═══ Data provided ═══
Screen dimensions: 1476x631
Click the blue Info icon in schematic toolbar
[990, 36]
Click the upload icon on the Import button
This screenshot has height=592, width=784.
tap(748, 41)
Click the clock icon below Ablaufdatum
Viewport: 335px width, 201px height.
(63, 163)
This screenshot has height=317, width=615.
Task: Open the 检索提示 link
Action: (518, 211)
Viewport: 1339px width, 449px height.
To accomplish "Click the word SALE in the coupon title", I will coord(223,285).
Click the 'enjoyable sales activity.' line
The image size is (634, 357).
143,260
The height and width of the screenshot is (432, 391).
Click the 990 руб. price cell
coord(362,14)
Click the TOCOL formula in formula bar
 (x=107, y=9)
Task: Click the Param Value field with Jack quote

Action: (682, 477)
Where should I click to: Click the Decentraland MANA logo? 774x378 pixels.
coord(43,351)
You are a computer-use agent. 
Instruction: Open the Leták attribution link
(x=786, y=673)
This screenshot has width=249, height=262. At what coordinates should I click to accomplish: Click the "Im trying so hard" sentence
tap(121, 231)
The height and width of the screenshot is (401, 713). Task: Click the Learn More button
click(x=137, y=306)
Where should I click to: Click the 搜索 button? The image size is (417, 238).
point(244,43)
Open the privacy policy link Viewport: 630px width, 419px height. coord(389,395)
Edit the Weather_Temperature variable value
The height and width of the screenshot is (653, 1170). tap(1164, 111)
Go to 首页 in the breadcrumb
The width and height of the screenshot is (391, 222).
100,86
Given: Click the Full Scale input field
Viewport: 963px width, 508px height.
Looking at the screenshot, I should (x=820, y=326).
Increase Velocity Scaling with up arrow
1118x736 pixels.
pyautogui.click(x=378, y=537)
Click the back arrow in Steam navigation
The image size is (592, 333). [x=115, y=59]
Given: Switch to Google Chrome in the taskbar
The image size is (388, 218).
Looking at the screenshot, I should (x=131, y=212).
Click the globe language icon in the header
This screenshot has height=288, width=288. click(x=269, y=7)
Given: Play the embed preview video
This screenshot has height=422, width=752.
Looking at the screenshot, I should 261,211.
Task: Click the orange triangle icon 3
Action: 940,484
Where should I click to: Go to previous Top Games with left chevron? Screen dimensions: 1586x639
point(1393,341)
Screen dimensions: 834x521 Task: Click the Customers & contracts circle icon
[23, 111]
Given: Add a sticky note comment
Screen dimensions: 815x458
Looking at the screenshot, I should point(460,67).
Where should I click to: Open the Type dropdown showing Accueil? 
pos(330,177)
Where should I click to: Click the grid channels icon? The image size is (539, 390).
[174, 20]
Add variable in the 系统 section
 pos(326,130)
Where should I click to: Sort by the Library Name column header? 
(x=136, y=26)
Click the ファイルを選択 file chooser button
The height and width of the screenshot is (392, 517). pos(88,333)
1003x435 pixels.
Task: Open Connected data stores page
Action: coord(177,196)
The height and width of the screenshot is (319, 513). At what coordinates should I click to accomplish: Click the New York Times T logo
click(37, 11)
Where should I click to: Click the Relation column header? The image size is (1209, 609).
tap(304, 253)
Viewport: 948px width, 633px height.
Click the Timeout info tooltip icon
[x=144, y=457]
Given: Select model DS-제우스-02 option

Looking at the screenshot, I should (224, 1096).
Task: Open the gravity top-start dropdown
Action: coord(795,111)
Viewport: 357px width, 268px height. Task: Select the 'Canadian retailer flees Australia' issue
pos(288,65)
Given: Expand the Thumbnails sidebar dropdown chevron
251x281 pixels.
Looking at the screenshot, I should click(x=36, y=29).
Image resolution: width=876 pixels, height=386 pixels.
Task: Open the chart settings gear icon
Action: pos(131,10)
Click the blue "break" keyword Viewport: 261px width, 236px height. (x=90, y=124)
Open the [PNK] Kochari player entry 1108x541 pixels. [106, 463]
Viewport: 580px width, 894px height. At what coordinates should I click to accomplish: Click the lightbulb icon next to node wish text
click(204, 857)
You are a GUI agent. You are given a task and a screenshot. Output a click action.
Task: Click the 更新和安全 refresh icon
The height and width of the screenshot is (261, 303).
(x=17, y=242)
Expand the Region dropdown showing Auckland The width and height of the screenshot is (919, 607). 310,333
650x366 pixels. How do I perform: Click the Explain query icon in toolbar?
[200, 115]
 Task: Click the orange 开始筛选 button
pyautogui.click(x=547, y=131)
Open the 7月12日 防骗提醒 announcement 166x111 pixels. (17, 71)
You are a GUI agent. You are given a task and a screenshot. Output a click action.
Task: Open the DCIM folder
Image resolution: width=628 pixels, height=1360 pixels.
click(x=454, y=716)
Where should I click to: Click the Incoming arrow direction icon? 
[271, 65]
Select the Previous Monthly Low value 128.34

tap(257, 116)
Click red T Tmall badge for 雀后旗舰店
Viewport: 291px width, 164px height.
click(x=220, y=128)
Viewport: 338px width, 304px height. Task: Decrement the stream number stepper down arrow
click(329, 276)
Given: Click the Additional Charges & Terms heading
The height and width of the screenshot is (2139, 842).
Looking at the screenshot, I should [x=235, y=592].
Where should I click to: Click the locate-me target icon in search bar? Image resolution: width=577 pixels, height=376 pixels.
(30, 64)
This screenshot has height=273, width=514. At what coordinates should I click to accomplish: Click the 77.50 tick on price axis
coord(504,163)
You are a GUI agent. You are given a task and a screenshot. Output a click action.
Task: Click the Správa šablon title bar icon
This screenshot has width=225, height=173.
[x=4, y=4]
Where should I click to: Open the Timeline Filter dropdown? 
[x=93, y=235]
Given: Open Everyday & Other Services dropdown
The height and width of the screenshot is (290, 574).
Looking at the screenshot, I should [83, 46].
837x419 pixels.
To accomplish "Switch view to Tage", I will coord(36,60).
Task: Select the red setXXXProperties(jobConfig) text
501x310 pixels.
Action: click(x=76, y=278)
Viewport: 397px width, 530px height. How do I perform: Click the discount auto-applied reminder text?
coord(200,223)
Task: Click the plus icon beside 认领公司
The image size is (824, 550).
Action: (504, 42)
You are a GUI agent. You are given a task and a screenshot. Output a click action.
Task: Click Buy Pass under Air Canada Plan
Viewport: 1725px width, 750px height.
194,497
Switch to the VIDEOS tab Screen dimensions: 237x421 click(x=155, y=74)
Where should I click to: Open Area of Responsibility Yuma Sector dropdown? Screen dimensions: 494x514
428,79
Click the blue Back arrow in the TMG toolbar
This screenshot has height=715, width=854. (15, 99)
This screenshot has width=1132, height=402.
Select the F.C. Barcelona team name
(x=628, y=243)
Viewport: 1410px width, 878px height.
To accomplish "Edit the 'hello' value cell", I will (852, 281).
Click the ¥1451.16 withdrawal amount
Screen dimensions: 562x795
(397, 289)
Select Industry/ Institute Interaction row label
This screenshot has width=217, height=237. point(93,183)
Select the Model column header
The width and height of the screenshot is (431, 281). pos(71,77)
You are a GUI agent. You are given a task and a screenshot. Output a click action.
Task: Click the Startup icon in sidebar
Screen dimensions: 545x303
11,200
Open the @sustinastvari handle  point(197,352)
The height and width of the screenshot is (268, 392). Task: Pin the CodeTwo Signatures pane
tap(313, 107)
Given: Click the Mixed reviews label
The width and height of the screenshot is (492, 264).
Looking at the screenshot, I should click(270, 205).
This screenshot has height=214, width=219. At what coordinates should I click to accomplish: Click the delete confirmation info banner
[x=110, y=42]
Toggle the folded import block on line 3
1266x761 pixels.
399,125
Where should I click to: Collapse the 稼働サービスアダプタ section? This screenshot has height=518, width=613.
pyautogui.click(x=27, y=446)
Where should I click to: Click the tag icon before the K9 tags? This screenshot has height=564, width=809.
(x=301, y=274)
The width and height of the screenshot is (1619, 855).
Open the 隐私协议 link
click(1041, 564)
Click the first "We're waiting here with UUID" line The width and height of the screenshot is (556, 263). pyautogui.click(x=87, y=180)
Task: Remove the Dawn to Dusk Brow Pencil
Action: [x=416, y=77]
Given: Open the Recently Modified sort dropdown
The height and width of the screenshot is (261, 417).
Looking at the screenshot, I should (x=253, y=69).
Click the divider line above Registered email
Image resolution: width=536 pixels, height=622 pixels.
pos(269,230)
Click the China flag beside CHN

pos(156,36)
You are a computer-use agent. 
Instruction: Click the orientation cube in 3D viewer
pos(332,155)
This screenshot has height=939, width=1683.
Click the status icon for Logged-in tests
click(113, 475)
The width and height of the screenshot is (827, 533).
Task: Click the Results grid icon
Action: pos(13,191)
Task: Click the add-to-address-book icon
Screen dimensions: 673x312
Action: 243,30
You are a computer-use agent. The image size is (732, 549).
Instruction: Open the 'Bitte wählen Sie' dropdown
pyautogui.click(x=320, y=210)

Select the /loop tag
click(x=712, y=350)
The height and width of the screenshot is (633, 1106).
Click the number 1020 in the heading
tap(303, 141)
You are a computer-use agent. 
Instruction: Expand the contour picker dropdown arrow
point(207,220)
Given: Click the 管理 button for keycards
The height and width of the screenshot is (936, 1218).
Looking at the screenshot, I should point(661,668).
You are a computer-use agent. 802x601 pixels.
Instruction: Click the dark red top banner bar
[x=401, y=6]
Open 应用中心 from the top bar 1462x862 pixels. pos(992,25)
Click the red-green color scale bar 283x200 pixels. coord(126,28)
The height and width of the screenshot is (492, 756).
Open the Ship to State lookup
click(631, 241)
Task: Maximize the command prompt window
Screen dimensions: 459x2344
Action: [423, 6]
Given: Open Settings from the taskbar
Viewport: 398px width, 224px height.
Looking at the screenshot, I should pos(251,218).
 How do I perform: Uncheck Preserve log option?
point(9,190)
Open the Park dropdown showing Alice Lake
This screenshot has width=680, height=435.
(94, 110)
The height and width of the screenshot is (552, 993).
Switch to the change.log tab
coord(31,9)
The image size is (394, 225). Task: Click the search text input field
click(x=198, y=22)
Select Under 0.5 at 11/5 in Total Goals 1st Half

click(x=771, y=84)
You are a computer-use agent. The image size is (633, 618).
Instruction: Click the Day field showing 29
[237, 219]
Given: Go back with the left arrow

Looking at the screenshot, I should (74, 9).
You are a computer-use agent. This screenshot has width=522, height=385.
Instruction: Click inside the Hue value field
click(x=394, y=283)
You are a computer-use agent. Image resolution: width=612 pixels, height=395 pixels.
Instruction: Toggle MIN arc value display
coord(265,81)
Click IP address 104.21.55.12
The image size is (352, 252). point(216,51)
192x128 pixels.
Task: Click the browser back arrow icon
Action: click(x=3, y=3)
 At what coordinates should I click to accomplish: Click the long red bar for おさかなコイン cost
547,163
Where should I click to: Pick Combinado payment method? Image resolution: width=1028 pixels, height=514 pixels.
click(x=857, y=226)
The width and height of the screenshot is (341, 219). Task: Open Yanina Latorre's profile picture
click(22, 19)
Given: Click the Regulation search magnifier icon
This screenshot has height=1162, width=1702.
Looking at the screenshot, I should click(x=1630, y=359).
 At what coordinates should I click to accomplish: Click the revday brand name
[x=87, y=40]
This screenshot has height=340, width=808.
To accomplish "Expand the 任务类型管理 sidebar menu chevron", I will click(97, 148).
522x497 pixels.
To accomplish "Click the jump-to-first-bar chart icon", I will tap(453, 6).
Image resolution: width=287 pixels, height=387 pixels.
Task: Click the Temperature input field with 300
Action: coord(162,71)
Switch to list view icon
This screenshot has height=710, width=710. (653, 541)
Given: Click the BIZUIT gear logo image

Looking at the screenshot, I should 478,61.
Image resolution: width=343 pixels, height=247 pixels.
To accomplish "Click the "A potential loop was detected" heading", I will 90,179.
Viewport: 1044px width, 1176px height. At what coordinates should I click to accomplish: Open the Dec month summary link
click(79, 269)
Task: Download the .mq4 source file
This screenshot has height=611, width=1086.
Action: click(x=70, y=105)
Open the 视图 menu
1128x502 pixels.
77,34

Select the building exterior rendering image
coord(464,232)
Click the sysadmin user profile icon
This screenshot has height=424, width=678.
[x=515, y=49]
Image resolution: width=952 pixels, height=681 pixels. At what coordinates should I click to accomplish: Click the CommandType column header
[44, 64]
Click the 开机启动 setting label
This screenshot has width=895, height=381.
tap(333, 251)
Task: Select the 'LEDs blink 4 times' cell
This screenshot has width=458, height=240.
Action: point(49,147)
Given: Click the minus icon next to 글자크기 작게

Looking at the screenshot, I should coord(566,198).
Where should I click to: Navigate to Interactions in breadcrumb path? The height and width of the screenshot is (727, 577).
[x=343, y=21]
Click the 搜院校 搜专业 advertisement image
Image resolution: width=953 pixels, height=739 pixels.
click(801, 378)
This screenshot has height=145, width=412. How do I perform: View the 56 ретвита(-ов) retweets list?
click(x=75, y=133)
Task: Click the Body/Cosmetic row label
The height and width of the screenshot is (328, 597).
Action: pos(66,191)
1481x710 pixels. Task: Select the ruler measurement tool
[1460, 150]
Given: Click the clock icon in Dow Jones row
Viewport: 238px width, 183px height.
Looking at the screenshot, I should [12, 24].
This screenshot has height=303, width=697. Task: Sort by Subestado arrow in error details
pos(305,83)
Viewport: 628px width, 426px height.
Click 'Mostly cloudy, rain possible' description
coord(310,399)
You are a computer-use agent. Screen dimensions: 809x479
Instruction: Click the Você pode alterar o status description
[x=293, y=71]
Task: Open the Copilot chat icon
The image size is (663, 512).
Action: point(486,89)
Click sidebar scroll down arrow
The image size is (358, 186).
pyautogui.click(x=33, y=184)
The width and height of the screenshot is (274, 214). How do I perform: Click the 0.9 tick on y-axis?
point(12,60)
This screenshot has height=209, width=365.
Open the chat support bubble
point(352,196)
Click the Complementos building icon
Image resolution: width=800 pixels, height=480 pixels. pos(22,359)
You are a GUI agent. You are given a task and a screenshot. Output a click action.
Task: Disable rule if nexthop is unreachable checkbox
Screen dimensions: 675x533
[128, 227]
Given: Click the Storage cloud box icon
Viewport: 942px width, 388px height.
═══
**To do:**
All lines above holding the word "from" make up the answer; copy each one.

**Task response:**
Open 应用中心 from the top bar 1462x862 pixels. pos(992,25)
Given: Open Settings from the taskbar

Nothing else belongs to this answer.